Expertise in IoT Tools and Technologies
- Message Queuing Telemetry Transport (MQTT): Regarded as a very versatile and lightweight protocol, MQTT is ideal for environments that allow optimal bandwidth usage. MQTT protocol has minimal code footprint and can run on any type of operating systems.
- NarrowBand IoT (NB-IoT): Designed for applications that require to communicate small chunks of data over longer periods of time, NB-IoT technology consumes less power, is easy to deploy, offers extended long range coverage and is very reliable and secure.
- Open Platform Communications (OPC): Open Platform Communications or OPC is one of the most widely used protocols for the reliable and safe exchange of data. OPC is a great value addition to an IoT system as it can facilitate safe streaming of data to desired destinations such as a cloud app or a third party app. Some of the data types captured in OPC are:
- Real time parameter data
- Historical Data
- Alarm and alerts
What is the role of NarrowBand IoT (NBIoT) in enabling Predictive Maintenance of enterprise & industrial assets?
- NarrowBand IoT or NB-IoT is one of the prominent mobile Internet of Things Technologies that offers a cost-effective & low power wide area connectivity.
- Of late, Narrow Band IoT has found extensive application in industrial automation solutions , especially for predictive monitoring and Industrial Asset Management.
- The following are some of salient features offered by Narrow Band IoT technology.
- Higher penetration power: NB-IoT can be used to connect IoT sensors, factory equipment located in deep pockets, underground levels and other inaccessible places.
- Flexible: NB-IoT is based on Mobile wireless technology that offers more flexibility and reduced deployment cost as compared to a wired connection.
- Optimized for low Power consumption: NB-IOT is a 3GPP-standardised low-power wide area technology.
- Optimized for small data rate: NB-IoT technology has an optimised data transfer rate making it suitable for applications that require reliable transfer of small, intermittent blocks of data.

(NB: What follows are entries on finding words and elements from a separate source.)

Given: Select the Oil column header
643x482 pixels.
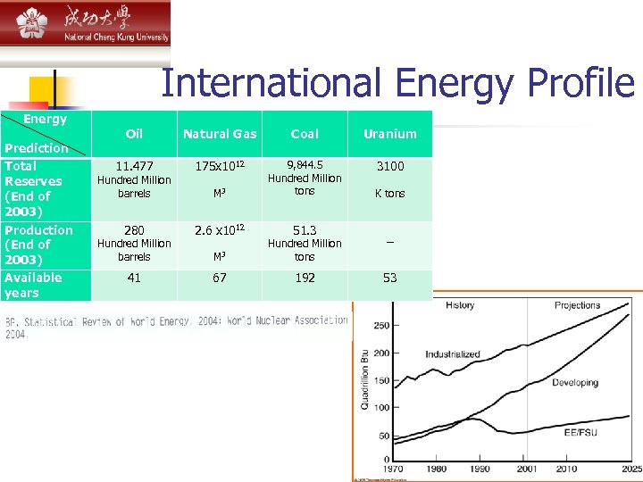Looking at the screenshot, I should click(x=134, y=134).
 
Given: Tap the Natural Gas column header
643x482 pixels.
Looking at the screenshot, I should click(x=220, y=134).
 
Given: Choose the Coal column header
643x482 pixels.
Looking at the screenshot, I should click(x=305, y=134).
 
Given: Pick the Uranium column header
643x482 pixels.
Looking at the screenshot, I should click(x=389, y=134).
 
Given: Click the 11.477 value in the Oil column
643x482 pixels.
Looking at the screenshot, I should click(x=134, y=166).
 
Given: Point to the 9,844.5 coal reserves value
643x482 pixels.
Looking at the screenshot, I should click(x=305, y=165).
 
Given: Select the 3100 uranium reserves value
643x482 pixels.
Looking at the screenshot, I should click(x=389, y=166).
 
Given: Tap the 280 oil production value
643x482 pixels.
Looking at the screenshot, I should click(x=134, y=230).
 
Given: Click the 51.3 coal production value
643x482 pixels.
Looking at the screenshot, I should click(x=305, y=230).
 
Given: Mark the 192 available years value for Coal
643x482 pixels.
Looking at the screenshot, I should click(x=305, y=278).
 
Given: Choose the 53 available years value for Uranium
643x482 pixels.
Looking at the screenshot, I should click(x=389, y=278).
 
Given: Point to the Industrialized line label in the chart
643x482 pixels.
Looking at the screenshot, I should click(x=453, y=354).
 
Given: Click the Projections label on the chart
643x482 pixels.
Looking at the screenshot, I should click(x=577, y=305).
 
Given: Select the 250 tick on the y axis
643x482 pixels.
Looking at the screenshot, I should click(x=381, y=326).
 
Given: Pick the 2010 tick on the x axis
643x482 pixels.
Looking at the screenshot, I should click(x=566, y=470).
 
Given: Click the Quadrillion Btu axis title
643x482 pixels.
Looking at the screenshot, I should click(x=364, y=380).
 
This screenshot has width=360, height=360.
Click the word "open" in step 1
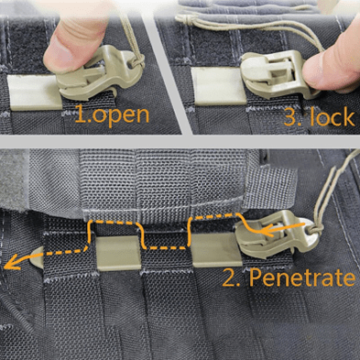121,115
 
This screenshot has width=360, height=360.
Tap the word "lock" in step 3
332,117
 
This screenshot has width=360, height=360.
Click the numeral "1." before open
83,114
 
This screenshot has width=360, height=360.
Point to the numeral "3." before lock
292,117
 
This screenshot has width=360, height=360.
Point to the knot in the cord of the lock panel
187,17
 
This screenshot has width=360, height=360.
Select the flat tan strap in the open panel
34,93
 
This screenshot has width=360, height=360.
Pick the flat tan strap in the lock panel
217,86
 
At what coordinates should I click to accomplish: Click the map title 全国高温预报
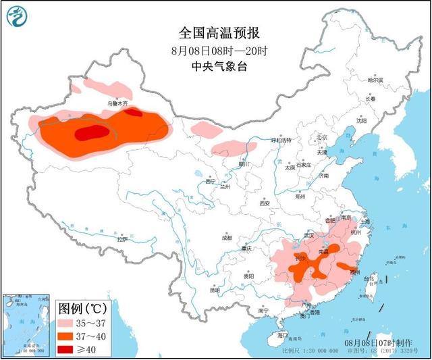point(216,32)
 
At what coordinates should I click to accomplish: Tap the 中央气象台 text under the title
point(216,66)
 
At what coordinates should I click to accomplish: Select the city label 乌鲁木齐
point(118,104)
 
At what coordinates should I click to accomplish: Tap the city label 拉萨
point(122,239)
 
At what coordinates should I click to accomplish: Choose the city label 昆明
point(215,291)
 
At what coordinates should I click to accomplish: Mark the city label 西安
point(265,203)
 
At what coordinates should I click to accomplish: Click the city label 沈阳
point(362,122)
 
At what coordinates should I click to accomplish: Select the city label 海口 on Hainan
point(282,335)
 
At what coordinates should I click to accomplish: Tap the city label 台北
point(369,278)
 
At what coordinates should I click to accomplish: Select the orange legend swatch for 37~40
point(68,336)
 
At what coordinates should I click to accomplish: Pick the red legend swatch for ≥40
point(68,349)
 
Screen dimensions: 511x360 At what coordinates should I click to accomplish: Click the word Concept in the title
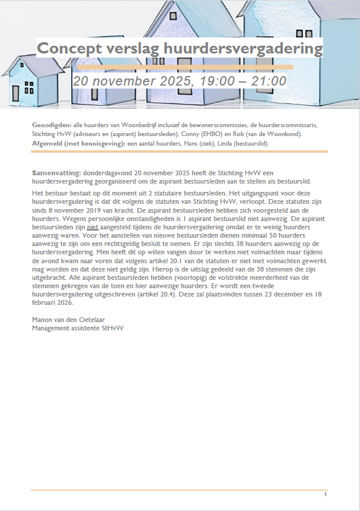click(x=69, y=49)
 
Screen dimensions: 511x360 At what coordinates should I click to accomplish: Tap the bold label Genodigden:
click(x=52, y=125)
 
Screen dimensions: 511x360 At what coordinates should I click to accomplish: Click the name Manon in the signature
click(x=43, y=320)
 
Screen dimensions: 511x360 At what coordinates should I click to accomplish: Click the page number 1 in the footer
click(x=326, y=494)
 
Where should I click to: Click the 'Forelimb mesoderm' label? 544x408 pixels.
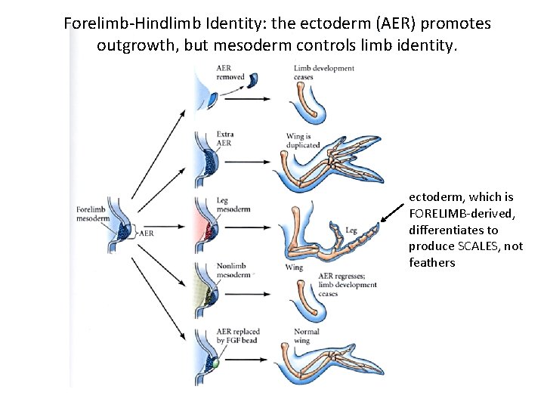(x=93, y=214)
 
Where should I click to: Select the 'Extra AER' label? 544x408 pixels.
(x=225, y=138)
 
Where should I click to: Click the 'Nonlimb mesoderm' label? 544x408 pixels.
(x=233, y=270)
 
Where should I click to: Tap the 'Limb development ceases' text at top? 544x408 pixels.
(x=323, y=73)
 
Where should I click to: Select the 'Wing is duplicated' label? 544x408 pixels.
(x=303, y=141)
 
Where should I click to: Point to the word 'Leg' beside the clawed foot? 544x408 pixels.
(x=351, y=230)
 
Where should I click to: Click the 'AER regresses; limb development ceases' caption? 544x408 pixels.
(x=348, y=285)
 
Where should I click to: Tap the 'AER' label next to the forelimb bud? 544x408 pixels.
(x=147, y=233)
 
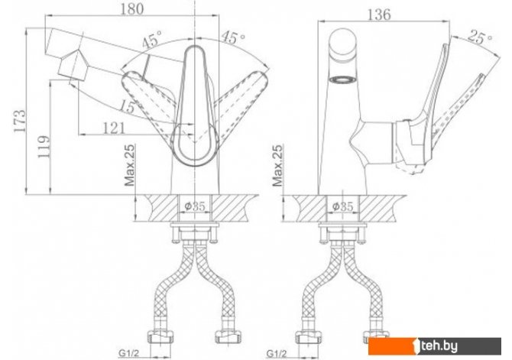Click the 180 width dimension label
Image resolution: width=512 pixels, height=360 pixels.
pyautogui.click(x=131, y=9)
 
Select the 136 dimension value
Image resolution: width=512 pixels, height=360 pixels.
pyautogui.click(x=379, y=15)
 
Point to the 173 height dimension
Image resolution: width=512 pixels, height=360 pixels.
pyautogui.click(x=20, y=121)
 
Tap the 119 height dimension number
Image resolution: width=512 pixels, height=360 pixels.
pyautogui.click(x=44, y=147)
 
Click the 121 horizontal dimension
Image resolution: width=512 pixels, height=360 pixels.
pyautogui.click(x=114, y=128)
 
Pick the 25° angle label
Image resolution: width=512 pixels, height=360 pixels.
pyautogui.click(x=480, y=37)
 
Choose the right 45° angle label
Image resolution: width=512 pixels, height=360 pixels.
pyautogui.click(x=233, y=37)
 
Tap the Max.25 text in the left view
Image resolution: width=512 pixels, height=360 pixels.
pyautogui.click(x=130, y=165)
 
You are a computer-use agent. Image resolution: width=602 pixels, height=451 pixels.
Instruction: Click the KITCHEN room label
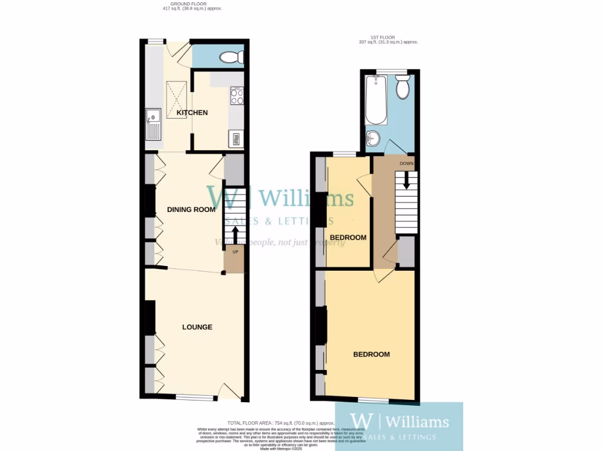(x=192, y=112)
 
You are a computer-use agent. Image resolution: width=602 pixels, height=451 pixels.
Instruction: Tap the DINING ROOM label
(x=191, y=209)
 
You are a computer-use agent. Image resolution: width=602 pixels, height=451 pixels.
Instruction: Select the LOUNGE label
(x=197, y=327)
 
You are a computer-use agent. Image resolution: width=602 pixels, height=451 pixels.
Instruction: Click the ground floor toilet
(x=230, y=57)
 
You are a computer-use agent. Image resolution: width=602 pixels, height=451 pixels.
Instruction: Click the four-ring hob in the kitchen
(x=237, y=96)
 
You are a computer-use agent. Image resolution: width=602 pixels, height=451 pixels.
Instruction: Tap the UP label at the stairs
(x=235, y=252)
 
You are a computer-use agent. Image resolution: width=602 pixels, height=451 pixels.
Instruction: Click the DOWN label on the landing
(x=406, y=163)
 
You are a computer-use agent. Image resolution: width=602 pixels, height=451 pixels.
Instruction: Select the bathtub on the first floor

- Secure and reliable: Supports a host of security features
What is Predictive maintenance?
- Predictive Maintenance involves techniques to pre-determine an equipment fault or potential problem, that could over a period of time reduce the efficiency or cause damage to the industrial assets.
- Predictive maintenance system leverages the data, aggregated by a number of IoT sensors, and performs an in-depth data analysis to predict any anomaly in the functioning of the critical equipment.
- One of the main advantages of Predictive maintenance model is it performs a non-interference monitoring and maintenance of the equipment. This minimizes the machine/ production downtimes, which is otherwise one of the major contributors of high operational costs.